(Minghui.org) I’m an elderly Falun Dafa practitioner. The path of cultivation has its ups and downs, and I regret that I often slacked off and didn’t always act like a true practitioner.
If we, as practitioners, do not strictly discipline ourselves, we have serious problems in our cultivation. Different thoughts lead to different consequences. When everyday people encounter difficulties, they often follow human patterns of thinking, like, “I feel hot. Do I have a fever? I have diarrhea. Did I eat something that was off?” Practitioners should not have such thoughts.
Master taught us,“... good or bad comes from a person’s initial thought, and the thought at that moment can bring about different consequences.” (Lecture Four, Zhuan Falun)
Do I hold myself to a high standard in everything I do? Have I met the Fa’s standards? After an exhausting day at work, I sometimes find it difficult to keep my eyes open while sitting on the sofa and reading a Dafa book. I no longer have righteous thoughts; instead, I’m thinking, “I’m so tired. I need a good night’s sleep to recover.” I’ve held this thought for over 20 years, completely unaware that it’s wrong. Only humans feel tired and sleepy. Sending forth righteous thoughts to dissolve the thought did not help.
Recently, while rereading the above quote, I realized that I had been thinking about this issue with human notions and seeing myself as an everyday person for a long time. However, I am a practitioner—I am not tired.

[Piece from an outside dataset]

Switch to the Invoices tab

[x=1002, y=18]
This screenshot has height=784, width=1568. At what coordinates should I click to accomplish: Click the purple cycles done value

I am not sleepy.
When I experience physical discomfort, I know to view it as a good thing. However, the discomfort is real, recurring, and sometimes it feels like it will wear me down. In such moments, can I keep my unwavering faith in Dafa and Master? I realize that having strong faith is true cultivation.
Sometimes, when a poor physical state arose, and my main consciousness was weak, I would follow human notions to analyze it: “My hands and feet are numb. Why do they feel numb lately? Is there something wrong with my body?” My mind would become caught up in the physical sensations and fluctuate with them, filled with fear and worry.
I asked myself, “Where is my main consciousness? Are those negative thoughts really mine?” I’m a practitioner, not an everyday person. I must eliminate negative thoughts and firmly hold onto the righteous thought that I am not ill.
One should not fear human thoughts when they arise. What’s concerning is being unable to tell them apart. I must strengthen my faith in Dafa and Master. I will continue purifying myself, eliminating human notions, assimilating to Dafa, and guiding myself with righteous thoughts.